Much has been written about a global humanitarian crisis affecting numbers of people not seen in seven decades. The globe now counts more than 60 million refugees and internally displaced – nearly doubling over the decade since the UN High Commissioner for Refugees (UNHCR) estimated a total of 34.2 million in 2006. Numbers have soared partly due to intensifying storms such as typhoons.

The average length of a refugee’s displacement now stands at a record 17 years – up from about nine years in 1993, according to the UNHCR. That means, for example, that an infant arriving at a refugee camp is now likely to grow and become an adult outside her home country.

More broadly, the venues of humanitarian need in some cases encompass whole nations that are wracked by conflict, and where the spillover effect leads to heightened instability in neighboring countries as well. A number of those regionalized conflicts are in Africa.

But it’s the collapse of the Middle East into conflict, in particular, that has contributed to a sense that this humanitarian crisis requires a new response. Frontline countries not directly involved in conflict – such as Jordan, Lebanon, and Turkey – are wobbling under the impact of unprecedented refugee populations, while Western Europe has also been shaken by the arrival of millions more displaced people to its shores.

Leach says it was a 2014 conversation with the late Sandy Berger, who served as national security adviser to President Clinton, that got him thinking about a new approach to humanitarian assistance.

“Sandy was probably one of the first people who really understood the magnitude of this crisis,” he says. He recalls that as he laid out the statistics on refugees and the unprecedented number of years they remained displaced, “Sandy said, ‘If this is the ‘new normal,’ what do we need to do about this?’ ”

Leach says that threat of an unacceptable “new normal” is part of what is galvanizing the humanitarian advocacy community and some international leaders – next month’s World Humanitarian Summit is a project of United Nations Secretary General Ban Ki-moon – to push for a humanitarian assistance system that matches the needs of the 21st century.

Other aid experts agree that an explosion of need – and frankly, the unsettling impact of millions of refugees reaching Europe – has underscored that the status quo is unacceptable.

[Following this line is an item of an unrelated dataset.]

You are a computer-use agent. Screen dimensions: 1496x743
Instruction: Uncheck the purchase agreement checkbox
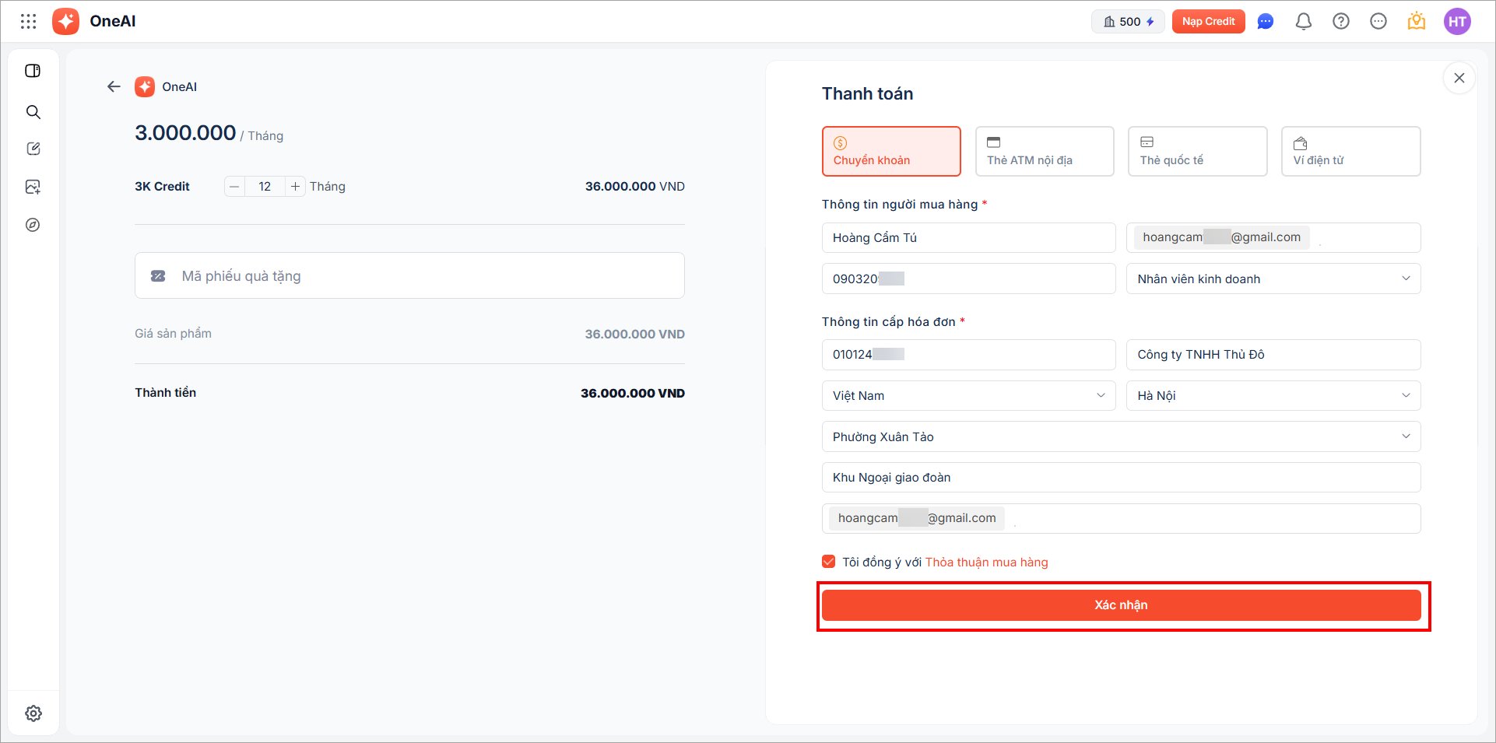[x=829, y=562]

“The humanitarian system we have in place worked remarkably well for half a century, but the size and duration of the crisis today is demonstrating loud and clear that we aren’t solving problems, all we’re doing is pulling the humanitarian lever,” says Nancy Lindborg, president and CEO of the US Institute of Peace, a federal institution set up by Congress to advance conflict prevention and resolution. “You can apply Band-Aids and feed people forever, but we’ve learned that doesn’t do much to address the protracted crises that have us in the situation we’re facing today.”

Ms. Lindborg, whose organization also contributed to the “World at Risk” report, says that a more efficient – and dependable – system for funding global humanitarian needs must be taken up at the humanitarian summit and figure more prominently on the global agenda. An estimated $15 billion gap this year between need and delivered assistance underscores the urgency of developing a funding system that gets beyond the emergency donor conference and uncertain annual budgets, she says.

But beyond funding issues, the organizations that prepared “A World at Risk” agree that a humanitarian system tailored to meet the challenges of the 21st century will have to incorporate some key steps, including:

  • Closer coordination and integration of emergency assistance and development policies. With displaced families on average spending well over a decade outside their home country, food and shelter are no longer enough: education, employment, and social cohesion are essential to a longer term humanitarian vision.
  • More consistent involvement of local actors. These range from local humanitarian workers who know the communities they are serving to local farmers and businesses to provide food and services. Local providers can often get aid to remote areas that outsiders can’t easily reach. And while food aid brought in by international organizations can disrupt local economies, relying on local farmers and businesses like local supermarkets to feed refugee populations can boost local economies and increase local acceptance of refugee populations.
  • Opening up to private-sector expertise and largesse. Humanitarian assistance has for decades been largely the domain of wealthy countries, international institutions, and nongovernmental organizations that spent the money and did the work. But that’s changing. Mastercard developed a debit card system for Syrian refugees in Jordan and other countries that allows refugee families to access a monthly stipend. UPS has worked with WFP and other organizations to improve aid delivery and plan overall logistics for humanitarian interventions. And the Dutch company DSM, which specializes in advanced nutritional research and related materials development, has designed micronutrients for specific emergency needs and special packaging to extend the shelf life of vital products.

All of these ideas will figure on the agenda when world leaders meet in Istanbul in late May to consider steps toward a more effective humanitarian system. No one expects an outcome that addresses acute needs overnight.

But participants in the report say they are counting on the humanitarian summit to begin laying the groundwork for a system that doesn’t just meet rising needs, but addresses root causes. (One prediction in “World at Risk” hints at the challenge: By 2030, two-thirds of the world’s poor will live in countries considered “fragile” – raising concerns about continued instability and conflict.)

“I don’t think there’ll be a thunderclap in Istanbul, and suddenly everything is changed and the world has a humanitarian system that meets today’s needs,” says USIP’s Lindborg. “But I do think we’re going in with the ideas and the experience with what works that can open the door to something that does a better job of addressing what’s ahead of us.”